As in any startup or lab working on problems in data science and big data, it’s important for us to clear misconceptions and get the team to a shared understanding of commonly used terms to establish a foundational common language, which would then allow developing a shared vision around our objectives. Therefore it’s necessary to review going beyond definitions of the “unicorn” data scientists and looking at what happens in real-life teams where data scientists work, like ours.
A lot of the data scientists actually think of themselves as mathematicians, trying to formulate business problems into math/statistics problems and then trying to solve them in the data science projects.
However, the popular misconception arise sometimes out of the big-data hype articles churned out by big data vendors, including some evangelists – who equate data scientists with superpowers across a multitude of disciplines.
The developer’s views arise due to their unique perspectives on the complexities of data wrangling and fragmentation around tools, technologies and languages.

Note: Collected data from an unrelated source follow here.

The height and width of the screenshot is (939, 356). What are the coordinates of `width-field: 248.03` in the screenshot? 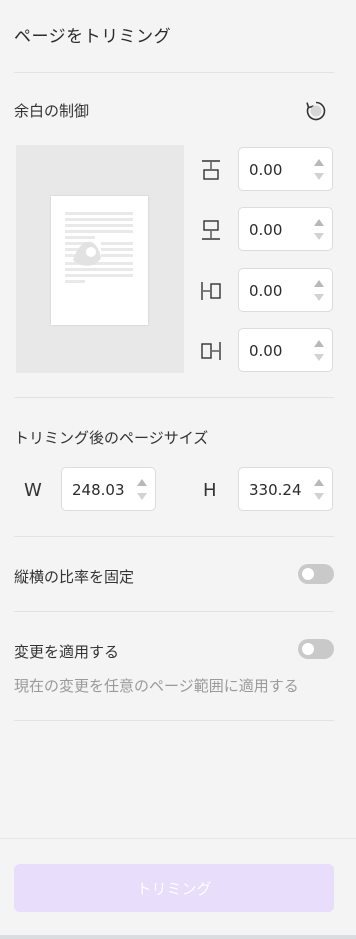 It's located at (108, 489).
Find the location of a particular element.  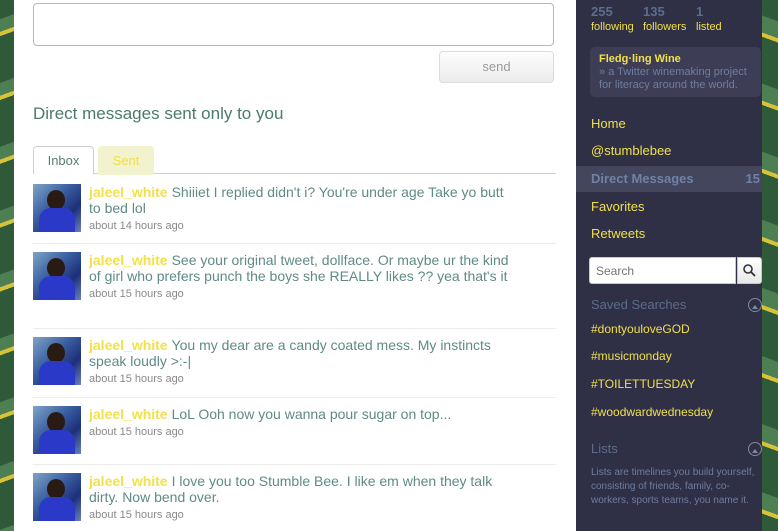

lists-title: Lists is located at coordinates (604, 448).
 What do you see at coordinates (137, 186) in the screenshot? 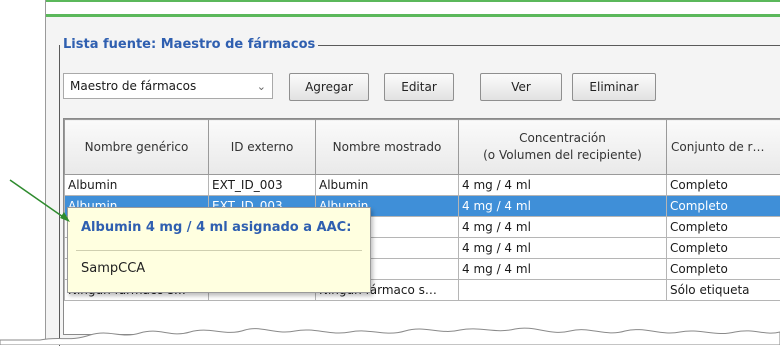
I see `cell-generic-name: Albumin` at bounding box center [137, 186].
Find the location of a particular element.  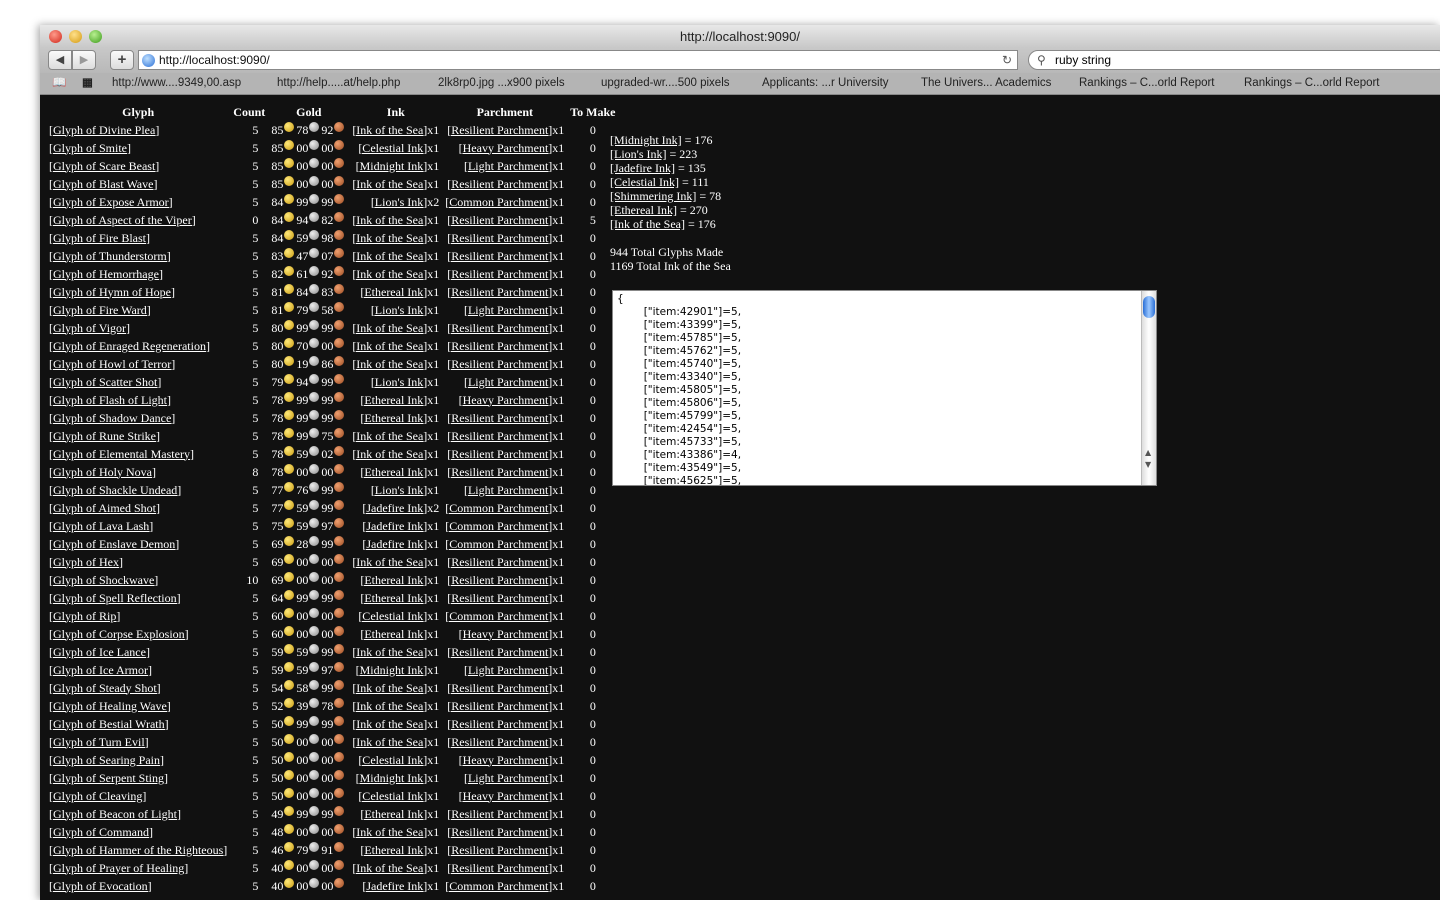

The reality, as always, is quite different from the hype. There are actually probably just a handful of the “unicorn” data scientists on the planet, who have superpowers in maths/stats,AI/machine learning, a variety of programming languages, an even wider variety of tools and techniques, and of course are great in understanding business problems and articulating complex models and maths in business-speak. For the lesser mortals, and less fortunate businesses, we have to do with multiple individuals to combine these skillsets together into a team or data science squad.
Building data science teams
In terms of hiring, building a data science team becomes much easier, once we get around the idea that the “unicorn” data scientists are not really available. The recruitment team and hiring manager can then focus on the individual skills that are required on the team and try to hire for profiles with strengths in these skills. Once hired, the manager’s role switches to building the team in terms of setting expectations and facilitating collaborative team dynamics to evolve self-governing teams, which can then focus on achieving the objectives in a collaborative manner, instead of having to be superheroes.
The roles in a data science team
So what roles would a data science team have? Depending upon the organizations’ objectives, the team could either focus on service-oriented consulting gigs, or focus on building reusable assets or data products.
Fig. Netflix requirements for data scientist role
Fig. Netflix requirements for a data engineer role
Fig. Netflix requirements for UX designer
Fig. Google requirements for product manager
Irrespective of whether the data science teams focus on consulting services in one-off projects or build data products which are reused, in both cases, the team would still require a minimum foundation to build on – in terms of processes or shared understanding, and tools and platforms to perform the actual work. You'll need to ensure the data engineering requirements for such tools and platforms are in place, so your team is set up for success.